Copy, in full, each line of the material that holds the word "click".
Supplied records Block Start
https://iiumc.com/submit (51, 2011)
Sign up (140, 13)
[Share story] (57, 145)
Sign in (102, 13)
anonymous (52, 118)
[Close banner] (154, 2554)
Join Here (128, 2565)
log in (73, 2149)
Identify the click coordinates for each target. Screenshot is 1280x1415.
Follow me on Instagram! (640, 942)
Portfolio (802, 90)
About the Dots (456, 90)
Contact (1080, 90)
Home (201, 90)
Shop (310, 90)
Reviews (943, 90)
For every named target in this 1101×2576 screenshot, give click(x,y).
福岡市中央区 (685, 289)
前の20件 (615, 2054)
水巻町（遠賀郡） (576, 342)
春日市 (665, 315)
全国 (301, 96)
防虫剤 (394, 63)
Supplied records Block End
• [Finished task]:
Identify the click coordinates for each target. Screenshot is 1280x1415.
For every named target in this 1101×2576 screenshot, give click(x,y).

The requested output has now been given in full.